GIVEN TASK: Copy the records below word for word, starting at the line that contains "Viewport: 1568px width, 767px" and ending at the line that contains "tap(993, 247)".

LISTED RECORDS:

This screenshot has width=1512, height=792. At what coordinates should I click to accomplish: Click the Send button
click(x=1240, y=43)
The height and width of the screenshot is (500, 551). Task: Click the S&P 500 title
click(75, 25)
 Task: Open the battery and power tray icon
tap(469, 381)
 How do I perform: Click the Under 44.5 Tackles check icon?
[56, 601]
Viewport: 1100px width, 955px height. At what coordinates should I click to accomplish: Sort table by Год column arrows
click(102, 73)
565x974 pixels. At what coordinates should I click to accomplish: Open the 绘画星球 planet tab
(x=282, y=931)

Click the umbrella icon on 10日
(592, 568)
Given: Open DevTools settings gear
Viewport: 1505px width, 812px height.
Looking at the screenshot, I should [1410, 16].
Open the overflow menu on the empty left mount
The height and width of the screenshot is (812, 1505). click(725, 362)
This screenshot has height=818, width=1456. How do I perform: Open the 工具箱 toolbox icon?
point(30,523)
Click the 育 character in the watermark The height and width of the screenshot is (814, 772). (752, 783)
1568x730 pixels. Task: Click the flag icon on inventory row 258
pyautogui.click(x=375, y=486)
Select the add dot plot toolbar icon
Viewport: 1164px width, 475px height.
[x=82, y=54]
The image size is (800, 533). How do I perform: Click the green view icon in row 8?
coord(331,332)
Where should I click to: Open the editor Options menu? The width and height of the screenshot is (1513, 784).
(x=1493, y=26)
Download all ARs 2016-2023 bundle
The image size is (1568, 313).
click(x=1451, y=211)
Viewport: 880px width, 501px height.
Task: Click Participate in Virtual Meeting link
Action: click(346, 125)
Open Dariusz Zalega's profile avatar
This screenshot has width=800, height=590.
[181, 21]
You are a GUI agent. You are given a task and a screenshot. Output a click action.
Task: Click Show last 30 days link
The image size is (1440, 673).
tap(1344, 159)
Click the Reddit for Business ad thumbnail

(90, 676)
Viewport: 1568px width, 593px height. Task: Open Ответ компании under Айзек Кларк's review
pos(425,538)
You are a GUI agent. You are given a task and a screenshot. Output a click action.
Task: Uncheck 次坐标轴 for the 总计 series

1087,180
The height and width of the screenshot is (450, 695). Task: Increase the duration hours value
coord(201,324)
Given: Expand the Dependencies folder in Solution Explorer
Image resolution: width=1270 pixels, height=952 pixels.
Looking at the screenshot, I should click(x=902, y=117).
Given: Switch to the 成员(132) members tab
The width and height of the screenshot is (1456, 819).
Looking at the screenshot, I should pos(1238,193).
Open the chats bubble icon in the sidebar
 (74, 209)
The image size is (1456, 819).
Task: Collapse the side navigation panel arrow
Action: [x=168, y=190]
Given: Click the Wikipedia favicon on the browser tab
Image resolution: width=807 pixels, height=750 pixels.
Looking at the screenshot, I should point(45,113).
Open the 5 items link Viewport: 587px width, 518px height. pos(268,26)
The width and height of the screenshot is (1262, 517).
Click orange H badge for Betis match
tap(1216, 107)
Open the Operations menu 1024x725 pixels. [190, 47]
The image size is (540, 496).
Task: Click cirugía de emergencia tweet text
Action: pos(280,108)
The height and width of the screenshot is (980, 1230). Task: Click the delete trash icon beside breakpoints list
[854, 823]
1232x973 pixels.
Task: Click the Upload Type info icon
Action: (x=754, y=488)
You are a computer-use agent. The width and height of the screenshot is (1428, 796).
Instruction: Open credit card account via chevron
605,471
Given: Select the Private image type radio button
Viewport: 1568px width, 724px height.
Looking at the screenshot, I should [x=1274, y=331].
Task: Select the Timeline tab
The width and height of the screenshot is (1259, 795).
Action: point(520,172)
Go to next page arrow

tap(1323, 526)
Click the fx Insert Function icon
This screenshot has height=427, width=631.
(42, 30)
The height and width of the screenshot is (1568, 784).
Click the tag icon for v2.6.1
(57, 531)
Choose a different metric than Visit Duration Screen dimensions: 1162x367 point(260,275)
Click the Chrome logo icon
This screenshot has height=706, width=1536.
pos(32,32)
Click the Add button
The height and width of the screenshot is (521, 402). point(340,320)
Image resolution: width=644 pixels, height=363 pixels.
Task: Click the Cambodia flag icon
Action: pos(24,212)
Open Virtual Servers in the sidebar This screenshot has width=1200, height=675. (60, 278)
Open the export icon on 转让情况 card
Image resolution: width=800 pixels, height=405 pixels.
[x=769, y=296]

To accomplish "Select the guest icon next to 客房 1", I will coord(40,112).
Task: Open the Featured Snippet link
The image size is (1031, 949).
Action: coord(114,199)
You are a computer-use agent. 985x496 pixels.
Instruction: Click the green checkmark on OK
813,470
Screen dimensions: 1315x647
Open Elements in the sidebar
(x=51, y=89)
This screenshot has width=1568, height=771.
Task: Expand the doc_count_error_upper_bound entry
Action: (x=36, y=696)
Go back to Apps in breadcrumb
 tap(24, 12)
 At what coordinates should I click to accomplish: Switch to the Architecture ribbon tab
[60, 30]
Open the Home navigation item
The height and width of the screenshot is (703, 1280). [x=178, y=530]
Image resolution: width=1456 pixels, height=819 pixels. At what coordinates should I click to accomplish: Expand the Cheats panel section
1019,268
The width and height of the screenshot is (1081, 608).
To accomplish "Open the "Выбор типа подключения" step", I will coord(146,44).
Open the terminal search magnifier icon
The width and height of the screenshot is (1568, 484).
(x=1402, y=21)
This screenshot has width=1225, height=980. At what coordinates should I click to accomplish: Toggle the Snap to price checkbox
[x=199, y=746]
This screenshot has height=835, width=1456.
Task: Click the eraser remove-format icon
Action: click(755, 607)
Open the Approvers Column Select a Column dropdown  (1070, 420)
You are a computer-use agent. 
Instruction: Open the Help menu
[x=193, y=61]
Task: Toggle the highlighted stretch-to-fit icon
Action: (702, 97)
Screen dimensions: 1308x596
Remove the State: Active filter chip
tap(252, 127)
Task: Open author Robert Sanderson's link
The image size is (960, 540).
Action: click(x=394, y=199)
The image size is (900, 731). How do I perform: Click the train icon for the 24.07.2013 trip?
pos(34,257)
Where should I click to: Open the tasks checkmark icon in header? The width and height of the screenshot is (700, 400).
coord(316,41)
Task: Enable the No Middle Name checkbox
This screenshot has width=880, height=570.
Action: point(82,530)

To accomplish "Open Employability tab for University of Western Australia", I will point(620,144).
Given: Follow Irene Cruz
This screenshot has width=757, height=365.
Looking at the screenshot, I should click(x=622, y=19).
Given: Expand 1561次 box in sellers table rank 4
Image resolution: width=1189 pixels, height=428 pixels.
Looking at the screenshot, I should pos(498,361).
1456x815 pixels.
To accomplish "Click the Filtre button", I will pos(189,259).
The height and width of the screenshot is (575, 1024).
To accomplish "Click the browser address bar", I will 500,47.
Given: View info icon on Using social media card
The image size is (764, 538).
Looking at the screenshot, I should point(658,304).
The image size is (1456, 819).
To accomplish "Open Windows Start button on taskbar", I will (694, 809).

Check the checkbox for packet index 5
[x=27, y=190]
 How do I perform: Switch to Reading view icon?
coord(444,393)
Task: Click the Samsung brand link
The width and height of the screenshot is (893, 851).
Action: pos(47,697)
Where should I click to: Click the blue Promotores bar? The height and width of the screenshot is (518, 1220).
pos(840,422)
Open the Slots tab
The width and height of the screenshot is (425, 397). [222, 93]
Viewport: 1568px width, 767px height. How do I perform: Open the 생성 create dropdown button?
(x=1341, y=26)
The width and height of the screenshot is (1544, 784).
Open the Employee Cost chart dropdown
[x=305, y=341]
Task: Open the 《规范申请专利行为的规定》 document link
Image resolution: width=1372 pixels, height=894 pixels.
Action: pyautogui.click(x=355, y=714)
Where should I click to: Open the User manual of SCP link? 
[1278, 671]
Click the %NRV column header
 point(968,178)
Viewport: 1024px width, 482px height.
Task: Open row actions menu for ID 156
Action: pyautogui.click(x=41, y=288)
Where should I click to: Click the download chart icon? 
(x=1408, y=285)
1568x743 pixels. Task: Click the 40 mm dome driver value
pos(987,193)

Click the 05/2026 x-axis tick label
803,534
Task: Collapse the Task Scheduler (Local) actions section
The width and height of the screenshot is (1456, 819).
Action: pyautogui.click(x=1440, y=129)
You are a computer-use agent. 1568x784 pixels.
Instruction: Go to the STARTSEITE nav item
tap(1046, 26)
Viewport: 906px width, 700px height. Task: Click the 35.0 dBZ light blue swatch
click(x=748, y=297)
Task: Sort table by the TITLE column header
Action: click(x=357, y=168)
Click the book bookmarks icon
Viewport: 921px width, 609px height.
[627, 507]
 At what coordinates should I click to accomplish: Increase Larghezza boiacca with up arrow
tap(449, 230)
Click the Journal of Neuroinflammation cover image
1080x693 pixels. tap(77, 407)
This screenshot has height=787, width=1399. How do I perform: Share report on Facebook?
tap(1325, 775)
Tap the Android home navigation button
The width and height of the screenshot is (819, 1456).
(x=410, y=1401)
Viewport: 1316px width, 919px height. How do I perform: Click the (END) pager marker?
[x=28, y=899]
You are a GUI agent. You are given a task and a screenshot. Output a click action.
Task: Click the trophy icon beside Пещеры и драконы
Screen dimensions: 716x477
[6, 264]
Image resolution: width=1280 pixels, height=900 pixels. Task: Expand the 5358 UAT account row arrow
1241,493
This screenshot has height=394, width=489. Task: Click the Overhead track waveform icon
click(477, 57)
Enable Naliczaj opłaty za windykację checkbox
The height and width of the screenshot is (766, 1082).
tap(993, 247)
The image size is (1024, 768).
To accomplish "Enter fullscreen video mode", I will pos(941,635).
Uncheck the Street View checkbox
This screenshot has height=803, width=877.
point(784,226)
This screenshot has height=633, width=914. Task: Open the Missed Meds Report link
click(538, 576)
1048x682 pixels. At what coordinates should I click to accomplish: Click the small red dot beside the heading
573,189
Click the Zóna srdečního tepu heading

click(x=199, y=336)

WRITTEN SOLUTION:
Viewport: 1568px width, 767px height. How do I perform: Open the 생성 create dropdown button?
(x=1341, y=26)
The width and height of the screenshot is (1544, 784).
Open the Employee Cost chart dropdown
[x=305, y=341]
Task: Open the 《规范申请专利行为的规定》 document link
Image resolution: width=1372 pixels, height=894 pixels.
Action: pyautogui.click(x=355, y=714)
Where should I click to: Open the User manual of SCP link? 
[1278, 671]
Click the %NRV column header
 point(968,178)
Viewport: 1024px width, 482px height.
Task: Open row actions menu for ID 156
Action: pyautogui.click(x=41, y=288)
Where should I click to: Click the download chart icon? 
(x=1408, y=285)
1568x743 pixels. Task: Click the 40 mm dome driver value
pos(987,193)

Click the 05/2026 x-axis tick label
803,534
Task: Collapse the Task Scheduler (Local) actions section
The width and height of the screenshot is (1456, 819).
Action: pyautogui.click(x=1440, y=129)
You are a computer-use agent. 1568x784 pixels.
Instruction: Go to the STARTSEITE nav item
tap(1046, 26)
Viewport: 906px width, 700px height. Task: Click the 35.0 dBZ light blue swatch
click(x=748, y=297)
Task: Sort table by the TITLE column header
Action: click(x=357, y=168)
Click the book bookmarks icon
Viewport: 921px width, 609px height.
[627, 507]
 At what coordinates should I click to accomplish: Increase Larghezza boiacca with up arrow
tap(449, 230)
Click the Journal of Neuroinflammation cover image
1080x693 pixels. tap(77, 407)
This screenshot has height=787, width=1399. How do I perform: Share report on Facebook?
tap(1325, 775)
Tap the Android home navigation button
The width and height of the screenshot is (819, 1456).
(x=410, y=1401)
Viewport: 1316px width, 919px height. How do I perform: Click the (END) pager marker?
[x=28, y=899]
You are a GUI agent. You are given a task and a screenshot. Output a click action.
Task: Click the trophy icon beside Пещеры и драконы
Screen dimensions: 716x477
[6, 264]
Image resolution: width=1280 pixels, height=900 pixels. Task: Expand the 5358 UAT account row arrow
1241,493
This screenshot has height=394, width=489. Task: Click the Overhead track waveform icon
click(477, 57)
Enable Naliczaj opłaty za windykację checkbox
The height and width of the screenshot is (766, 1082).
tap(993, 247)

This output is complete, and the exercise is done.